Overall, I'm not sure about some of the steps and if I'm using the data correctly, but I tried my best to solve the problems. I would appreciate any feedback or corrections on my approach.
 

FAQ: Exploring Wiener Process Properties

What is a Wiener process?

A Wiener process, also known as a Brownian motion, is a continuous stochastic process that is used to model random movements of particles in a fluid or gas. It was developed by mathematician Norbert Wiener in the early 20th century and has many applications in physics, finance, and biology.

How is a Wiener process different from a random walk?

A Wiener process is a continuous-time stochastic process, whereas a random walk is a discrete-time process. This means that a Wiener process is defined at every point in time, while a random walk is only defined at discrete time intervals. Additionally, a Wiener process has continuous paths, while a random walk has discontinuous paths.

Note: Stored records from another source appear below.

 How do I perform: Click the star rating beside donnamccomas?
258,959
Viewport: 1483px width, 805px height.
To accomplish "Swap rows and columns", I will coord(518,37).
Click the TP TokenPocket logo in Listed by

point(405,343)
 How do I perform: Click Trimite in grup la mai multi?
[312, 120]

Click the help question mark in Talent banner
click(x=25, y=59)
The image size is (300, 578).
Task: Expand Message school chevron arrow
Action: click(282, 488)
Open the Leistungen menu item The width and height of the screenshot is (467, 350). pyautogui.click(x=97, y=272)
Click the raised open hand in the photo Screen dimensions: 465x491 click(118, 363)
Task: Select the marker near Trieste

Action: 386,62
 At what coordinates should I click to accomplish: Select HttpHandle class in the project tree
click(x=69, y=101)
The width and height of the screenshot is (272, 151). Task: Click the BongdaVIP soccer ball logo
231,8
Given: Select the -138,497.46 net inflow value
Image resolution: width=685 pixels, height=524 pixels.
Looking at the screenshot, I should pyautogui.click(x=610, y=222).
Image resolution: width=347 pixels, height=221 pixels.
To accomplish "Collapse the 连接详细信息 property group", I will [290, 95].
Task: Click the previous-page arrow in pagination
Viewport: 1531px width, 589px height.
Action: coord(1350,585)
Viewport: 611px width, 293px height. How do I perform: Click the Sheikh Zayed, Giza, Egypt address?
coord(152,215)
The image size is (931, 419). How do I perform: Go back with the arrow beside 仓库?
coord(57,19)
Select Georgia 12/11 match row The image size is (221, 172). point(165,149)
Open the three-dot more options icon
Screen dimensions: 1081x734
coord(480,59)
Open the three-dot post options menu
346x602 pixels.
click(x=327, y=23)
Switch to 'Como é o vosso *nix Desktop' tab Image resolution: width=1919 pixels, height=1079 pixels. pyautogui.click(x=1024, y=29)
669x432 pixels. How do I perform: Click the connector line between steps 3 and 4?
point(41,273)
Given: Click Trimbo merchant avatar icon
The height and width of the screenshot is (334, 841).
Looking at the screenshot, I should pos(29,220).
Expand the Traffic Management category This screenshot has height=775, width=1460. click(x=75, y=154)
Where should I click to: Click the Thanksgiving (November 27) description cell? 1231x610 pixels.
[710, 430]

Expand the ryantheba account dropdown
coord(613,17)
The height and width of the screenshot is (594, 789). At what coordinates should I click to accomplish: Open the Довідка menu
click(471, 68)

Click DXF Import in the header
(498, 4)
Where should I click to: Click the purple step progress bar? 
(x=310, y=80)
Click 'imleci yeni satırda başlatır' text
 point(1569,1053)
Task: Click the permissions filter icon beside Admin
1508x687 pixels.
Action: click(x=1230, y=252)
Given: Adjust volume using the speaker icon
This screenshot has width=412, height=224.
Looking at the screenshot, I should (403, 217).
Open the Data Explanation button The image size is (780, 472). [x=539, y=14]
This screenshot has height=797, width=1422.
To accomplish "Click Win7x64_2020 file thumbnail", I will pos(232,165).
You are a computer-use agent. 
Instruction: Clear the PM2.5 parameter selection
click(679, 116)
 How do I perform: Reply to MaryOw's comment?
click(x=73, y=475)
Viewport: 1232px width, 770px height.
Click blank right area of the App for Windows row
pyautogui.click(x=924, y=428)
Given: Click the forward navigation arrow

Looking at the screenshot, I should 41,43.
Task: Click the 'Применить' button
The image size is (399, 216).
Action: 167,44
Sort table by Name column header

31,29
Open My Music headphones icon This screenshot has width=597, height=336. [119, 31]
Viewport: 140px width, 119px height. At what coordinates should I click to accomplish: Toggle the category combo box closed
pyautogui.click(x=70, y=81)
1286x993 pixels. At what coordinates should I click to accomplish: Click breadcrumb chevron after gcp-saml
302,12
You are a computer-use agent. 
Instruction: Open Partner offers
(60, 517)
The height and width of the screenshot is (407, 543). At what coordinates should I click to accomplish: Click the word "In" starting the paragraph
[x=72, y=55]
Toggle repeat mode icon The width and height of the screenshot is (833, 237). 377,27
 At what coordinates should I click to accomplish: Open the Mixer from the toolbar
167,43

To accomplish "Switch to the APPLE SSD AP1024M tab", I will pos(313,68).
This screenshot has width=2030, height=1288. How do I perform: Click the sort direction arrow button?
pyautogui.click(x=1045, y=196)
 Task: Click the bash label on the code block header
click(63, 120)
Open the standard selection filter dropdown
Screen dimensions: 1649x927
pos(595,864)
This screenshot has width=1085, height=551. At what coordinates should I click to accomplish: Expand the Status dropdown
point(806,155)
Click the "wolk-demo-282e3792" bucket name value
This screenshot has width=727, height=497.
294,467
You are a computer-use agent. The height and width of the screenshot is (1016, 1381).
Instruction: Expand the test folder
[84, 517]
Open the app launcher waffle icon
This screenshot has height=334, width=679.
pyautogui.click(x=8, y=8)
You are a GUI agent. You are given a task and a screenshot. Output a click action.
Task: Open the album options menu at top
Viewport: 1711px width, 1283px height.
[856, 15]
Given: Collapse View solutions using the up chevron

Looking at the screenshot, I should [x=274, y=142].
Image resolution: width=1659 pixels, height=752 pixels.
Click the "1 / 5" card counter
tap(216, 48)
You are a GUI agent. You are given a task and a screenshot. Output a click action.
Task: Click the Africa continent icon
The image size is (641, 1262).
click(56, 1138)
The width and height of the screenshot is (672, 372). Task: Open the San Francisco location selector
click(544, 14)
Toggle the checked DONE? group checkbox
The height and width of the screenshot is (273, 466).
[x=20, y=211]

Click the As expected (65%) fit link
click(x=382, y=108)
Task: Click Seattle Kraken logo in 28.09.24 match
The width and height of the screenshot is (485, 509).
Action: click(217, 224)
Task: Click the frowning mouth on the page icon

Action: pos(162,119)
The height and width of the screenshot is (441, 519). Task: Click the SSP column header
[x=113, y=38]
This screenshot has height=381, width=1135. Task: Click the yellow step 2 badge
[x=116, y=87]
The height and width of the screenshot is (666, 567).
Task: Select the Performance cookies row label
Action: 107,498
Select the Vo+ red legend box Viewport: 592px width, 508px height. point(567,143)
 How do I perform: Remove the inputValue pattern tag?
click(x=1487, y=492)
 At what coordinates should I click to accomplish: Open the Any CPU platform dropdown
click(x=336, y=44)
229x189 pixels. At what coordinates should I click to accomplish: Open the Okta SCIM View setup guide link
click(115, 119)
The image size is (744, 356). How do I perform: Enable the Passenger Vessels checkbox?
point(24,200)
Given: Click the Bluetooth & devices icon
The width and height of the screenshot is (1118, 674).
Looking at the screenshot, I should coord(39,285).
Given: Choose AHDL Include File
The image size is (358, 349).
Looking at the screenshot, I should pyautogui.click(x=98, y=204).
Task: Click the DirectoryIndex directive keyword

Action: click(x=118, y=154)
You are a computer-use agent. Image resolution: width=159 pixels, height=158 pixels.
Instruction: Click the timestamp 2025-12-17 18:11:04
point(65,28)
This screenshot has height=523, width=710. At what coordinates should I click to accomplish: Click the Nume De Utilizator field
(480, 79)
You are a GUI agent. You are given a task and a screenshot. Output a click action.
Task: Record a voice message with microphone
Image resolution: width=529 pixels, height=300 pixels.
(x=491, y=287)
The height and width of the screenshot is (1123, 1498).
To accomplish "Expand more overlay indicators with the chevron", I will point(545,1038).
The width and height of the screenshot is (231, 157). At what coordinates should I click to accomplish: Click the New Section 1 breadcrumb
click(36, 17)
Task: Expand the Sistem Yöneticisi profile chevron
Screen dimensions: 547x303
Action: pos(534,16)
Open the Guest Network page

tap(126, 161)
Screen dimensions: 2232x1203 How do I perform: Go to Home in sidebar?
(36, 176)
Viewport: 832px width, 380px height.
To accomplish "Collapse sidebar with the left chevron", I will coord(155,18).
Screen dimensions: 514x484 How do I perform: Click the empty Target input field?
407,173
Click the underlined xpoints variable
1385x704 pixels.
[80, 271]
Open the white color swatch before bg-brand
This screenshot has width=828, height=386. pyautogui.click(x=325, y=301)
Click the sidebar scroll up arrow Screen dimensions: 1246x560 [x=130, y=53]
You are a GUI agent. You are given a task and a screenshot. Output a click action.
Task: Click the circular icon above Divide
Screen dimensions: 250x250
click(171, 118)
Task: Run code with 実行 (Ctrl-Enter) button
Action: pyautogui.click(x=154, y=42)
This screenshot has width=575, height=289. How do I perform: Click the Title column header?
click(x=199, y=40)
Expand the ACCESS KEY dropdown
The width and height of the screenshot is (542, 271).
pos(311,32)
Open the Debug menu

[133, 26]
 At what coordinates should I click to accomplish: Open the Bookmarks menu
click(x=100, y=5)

What are the main properties of a Wiener process?

A Wiener process has several key properties, including:
- It has independent and identically distributed increments.
- It has continuous paths.
- It is Markovian, meaning future movements are only dependent on the current position.
- It has normally distributed increments.
- It has zero mean and variance equal to the time interval.

How is a Wiener process used in finance?

In finance, a Wiener process is often used to model the random movements of asset prices. It is a key component in the Black-Scholes option pricing model and is also used in the analysis of stock prices and interest rates. It allows for the calculation of probabilities and expected values, which are important in making investment decisions.

Are there any limitations to using a Wiener process?

While a Wiener process has many applications, it also has some limitations. It assumes that the increments are normally distributed, which may not always be the case in real-world situations. Additionally, it is a continuous process, so it may not accurately model discrete events. It is important to carefully consider these limitations when using a Wiener process in any analysis or modeling.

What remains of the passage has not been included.